Elle définit les modalités de rupture notamment :
 
-        La date de la rupture : ainsi l’exécution d’un préavis dépend de la volonté des parties. La date de la rupture est librement choisie par les parties mais ne peut intervenir qu’au lendemain du jour de l’homologation de la convention.
 
-        Le montant de l’indemnité spécifique de rupture conventionnelle : il y a lieu de préciser que le montant de l’indemnité ne peut pas être inférieur à celui de l’indemnité légale de licenciement prévue à l’article L1234-9 du présent Code du travail (cf. INDEMNITES ci-dessous).
 
droit de rétraction
 
Les parties disposent d’un délai de 15 jours calendaires pour se rétracter.

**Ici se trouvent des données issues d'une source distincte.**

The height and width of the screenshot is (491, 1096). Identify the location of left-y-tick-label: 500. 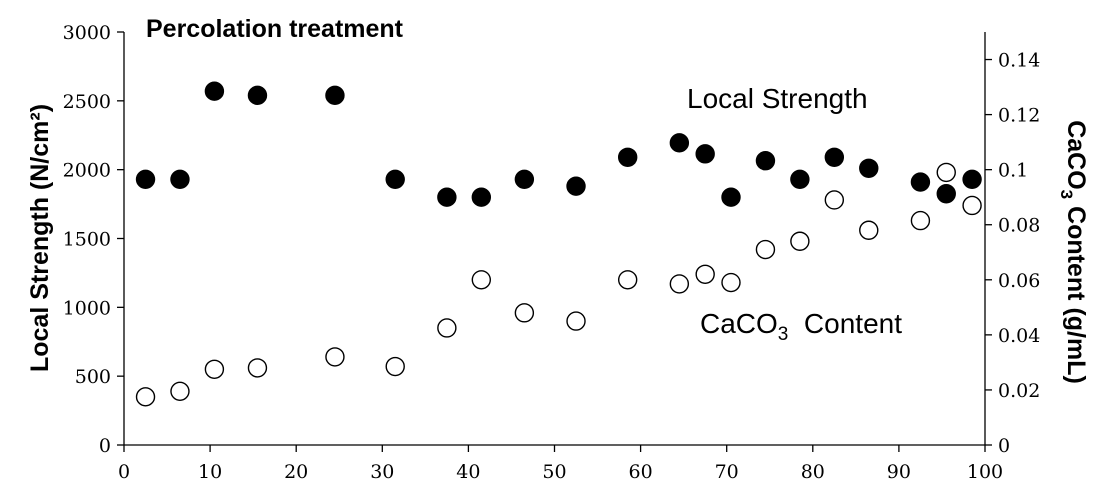
(93, 377).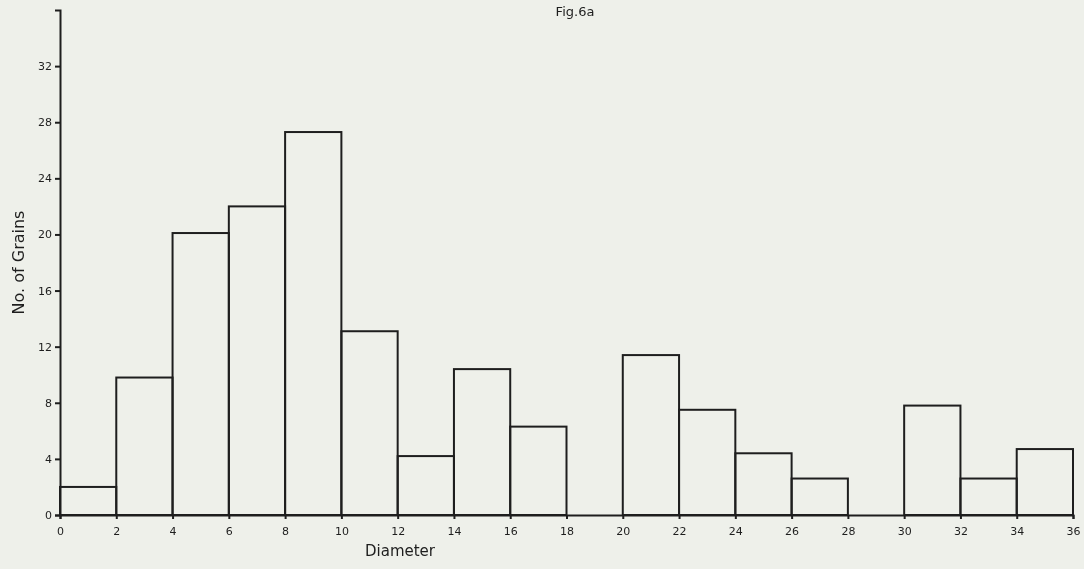 Image resolution: width=1084 pixels, height=569 pixels. Describe the element at coordinates (45, 347) in the screenshot. I see `y-tick-label: 12` at that location. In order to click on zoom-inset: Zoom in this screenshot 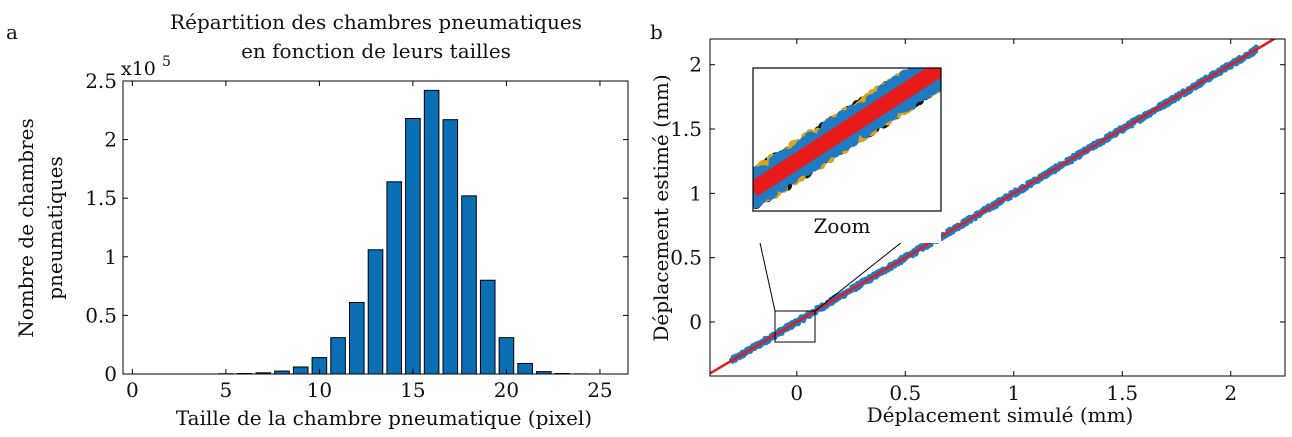, I will do `click(848, 145)`.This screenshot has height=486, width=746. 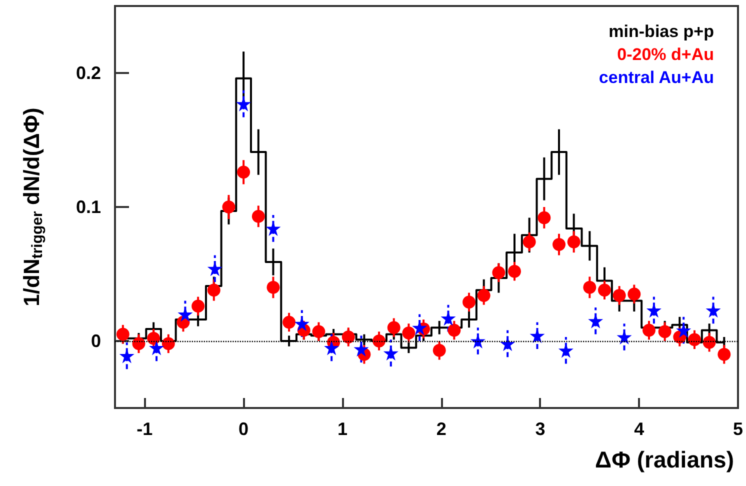 What do you see at coordinates (342, 429) in the screenshot?
I see `x-tick-label: 1` at bounding box center [342, 429]. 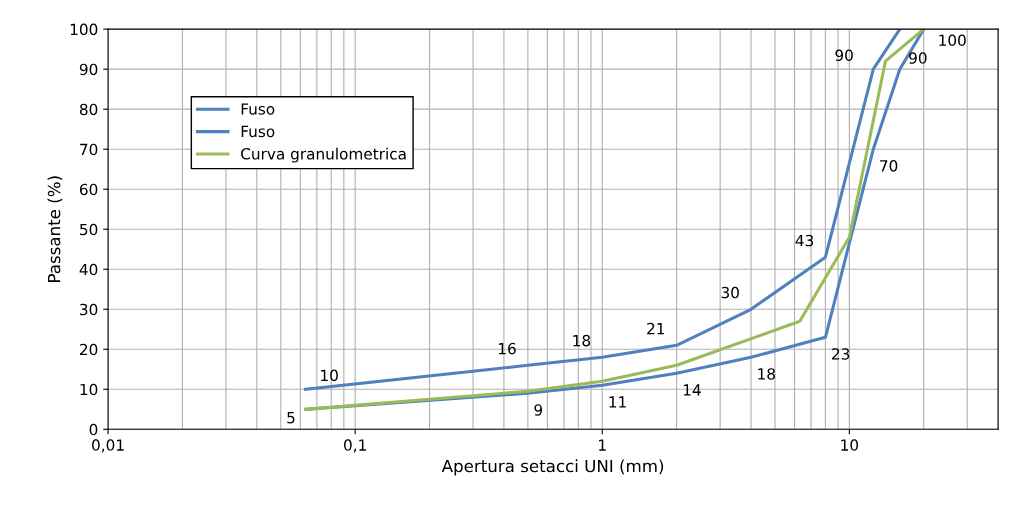 What do you see at coordinates (89, 150) in the screenshot?
I see `y-tick-label: 70` at bounding box center [89, 150].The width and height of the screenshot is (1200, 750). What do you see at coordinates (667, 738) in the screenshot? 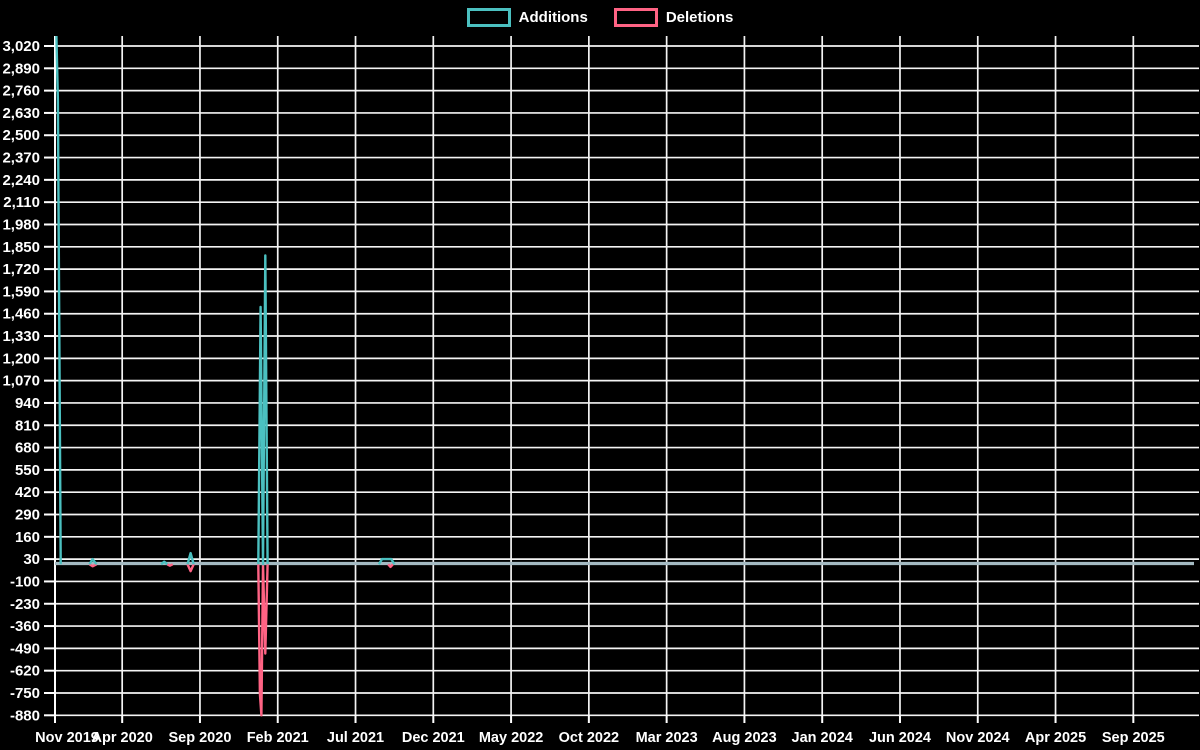
I see `svg-text: Mar 2023` at bounding box center [667, 738].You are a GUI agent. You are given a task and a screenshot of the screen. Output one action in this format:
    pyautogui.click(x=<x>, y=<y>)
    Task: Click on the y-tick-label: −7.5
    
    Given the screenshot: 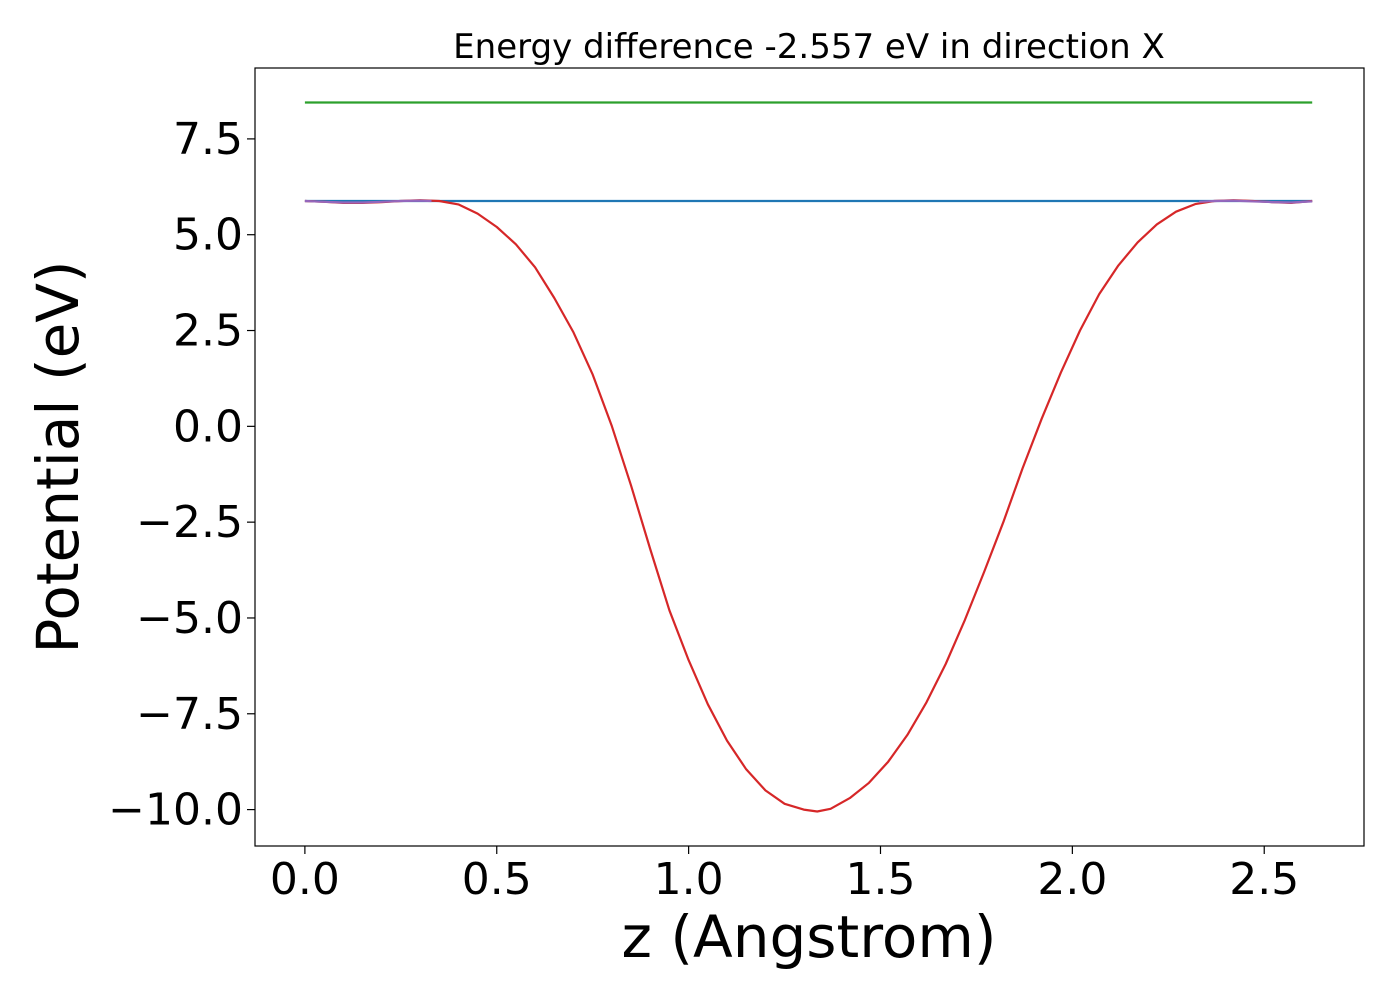 What is the action you would take?
    pyautogui.click(x=190, y=714)
    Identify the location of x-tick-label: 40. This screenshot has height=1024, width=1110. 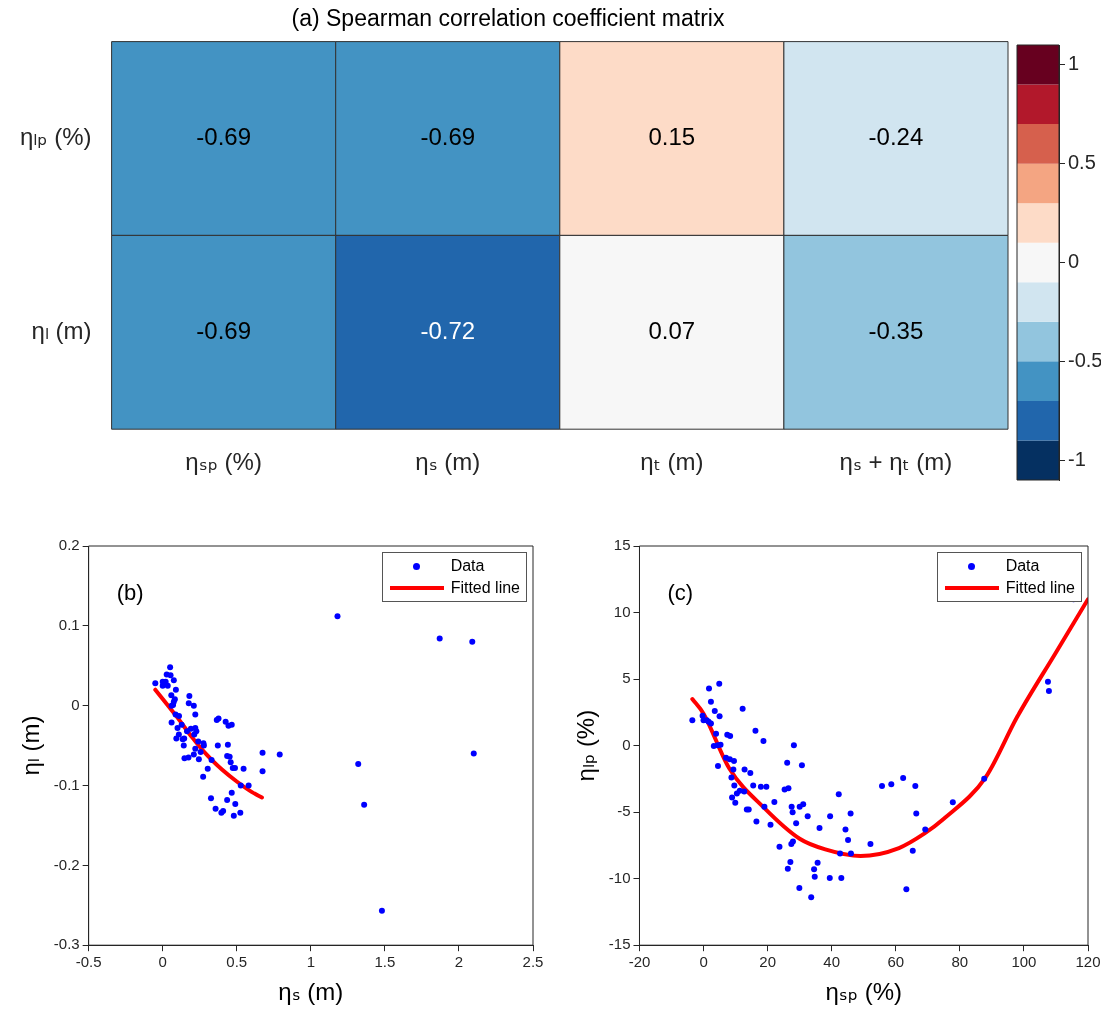
(832, 962).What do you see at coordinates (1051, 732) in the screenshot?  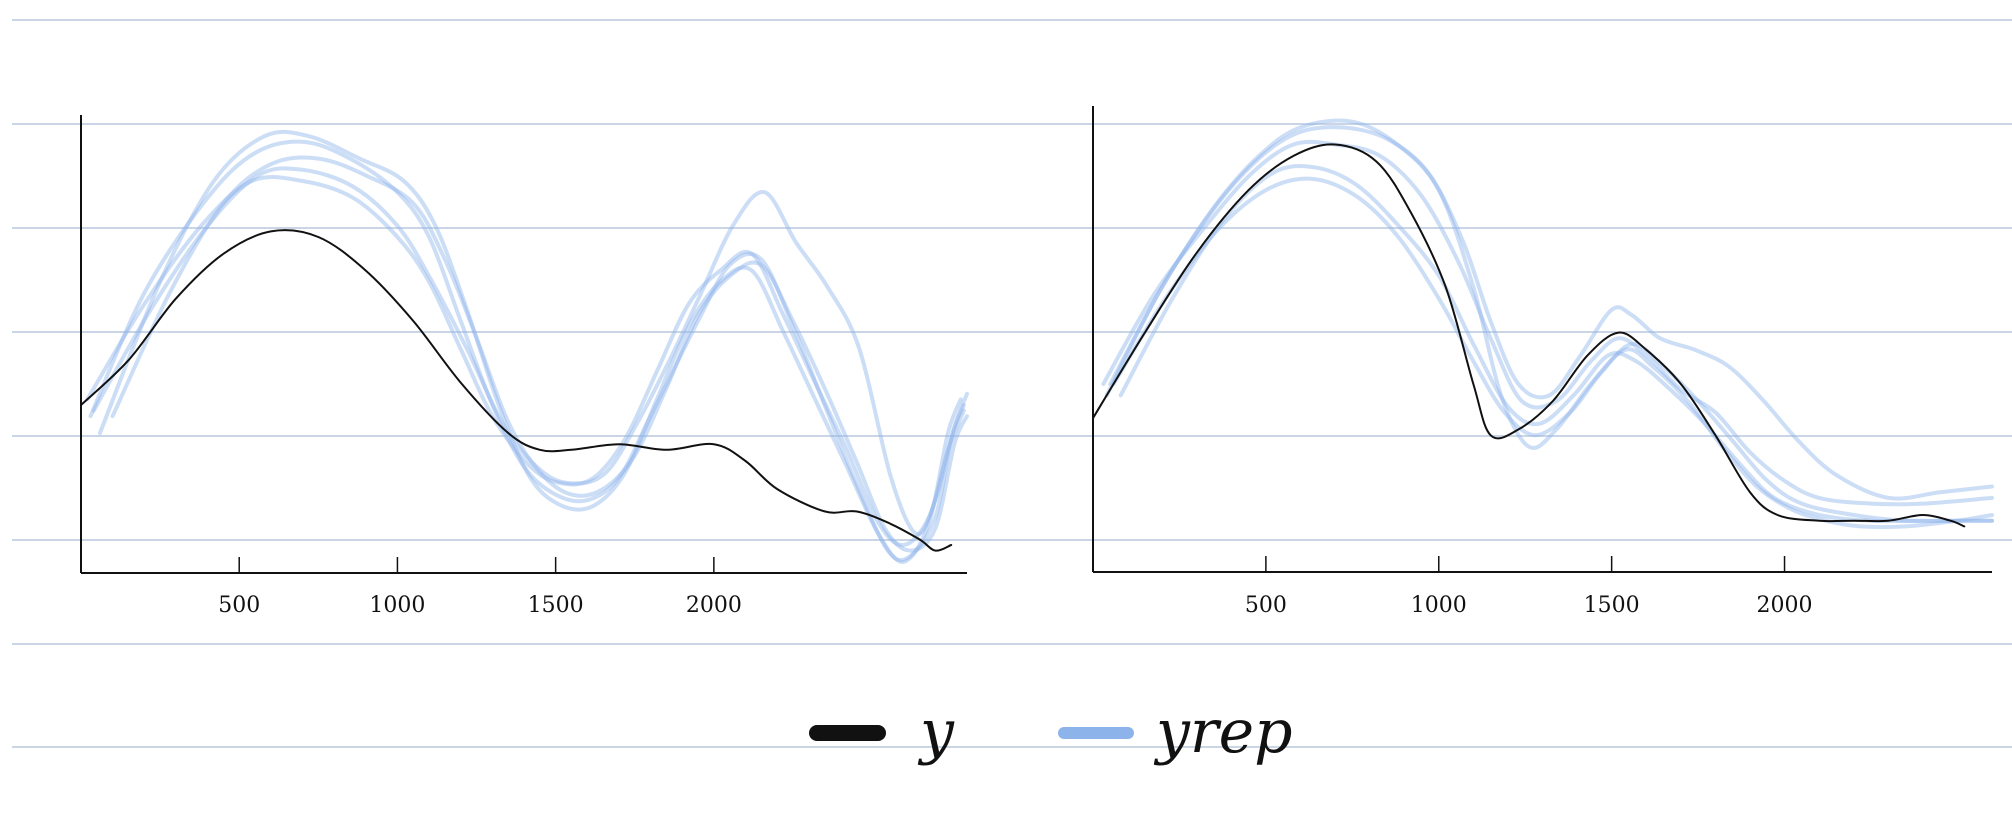 I see `legend: y yrep` at bounding box center [1051, 732].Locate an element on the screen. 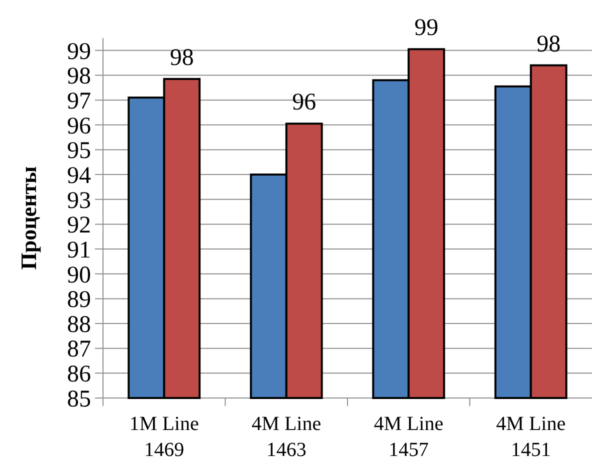  data-label: 99 is located at coordinates (426, 28).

La rétraction s’effectue par lettre adressée par tout moyen mais qui doit permettre d’établir la date de réception par l’autre partie.
 
Le délai de rétractation commence à courir le lendemain du jour de la signature de la convention de rupture conventionnelle et se termine le 15ème jour à 24 heures.
 
homologation
 
La validité de la convention est soumise à son homologation par l’autorité administrative compétente.
 
Il y a lieu de préciser que la Direction Départementale du Travail, de l’Emploi et de la Formation Professionnelle (DDTEFP) est compétente pour toutes les entreprises quelque soit le secteur d’activité considéré à l’exception des professions judiciaires et juridiques.
 
Ainsi, dès lors que le délai de rétraction est écoulé, la partie la plus diligente adresse une demande d’homologation en joignant un exemplaire de la convention de rupture à l’autorité administrative.
 
Il est recommandé d’envoyer la demande d’homologation par lettre recommandée avec accusé de réception afin de connaître la date de réception par la DDTEFP qui fait courir le délai d’instruction.
 
Un modèle a été communiqué par l’arrêté du 18 juillet 2008 qui est disponible sur le site du ministère du travail : http://www.travail.gouv.fr/IMG/pdf/FormulaireCasGeneral.pdf
 
A défaut de réponse dans un délai de 15 jours ouvrables, l’homologation est réputée acquise et l’autorité administrative est dessaisie.
 
Le délai d’instruction commence à courir le lendemain du jour ouvrable de réception de la demande d’homologation et se termine le dernier jour ouvrable d’instruction à 24 heures.
 
Indemnités
 
La rupture conventionnelle ouvre droit pour le salarié à une indemnité spécifique de rupture conventionnelle au minimum égale à l’indemnité légale de licenciement, ainsi qu’aux allocations d’assurance chômage.
 
Si l’indemnité de rupture conventionnelle est supérieure à l’indemnité légale de licenciement, pour les salariés n’ayant pas atteint l’âge de la retraite, elle suit le régime d’exonération de l’indemnité transactionnelle.
 
Ainsi, est-il possible de verser une indemnité « transactionnelle » par l’intermédiaire de ce régime !
 
Recours juridictionnels
 
Compétence
 
Tout litige concernant la convention de rupture, l’homologation ou le refus d’homologation relève du Conseil de Prud’hommes.
 
délai de recours
 
Le recours doit intervenir dans un délai de 12 mois à compter de la date d’homologation.
 
A ce titre, le formulaire doit être conservé par les parties que l’homologation ait été acceptée ou non, en cas de contestation par l’une des parties devant le Conseil de Prud’homme compétent.
 
Salarié protégés
 
La rupture conventionnelle du contrat de travail d’un salarié protégé est soumise à l’obtention de l’autorisation de l’inspection du travail.
 
Aussi, la rupture du contrat ne peut intervenir qu’au lendemain du jour de l’obtention de l’autorisation de l’inspection du travail.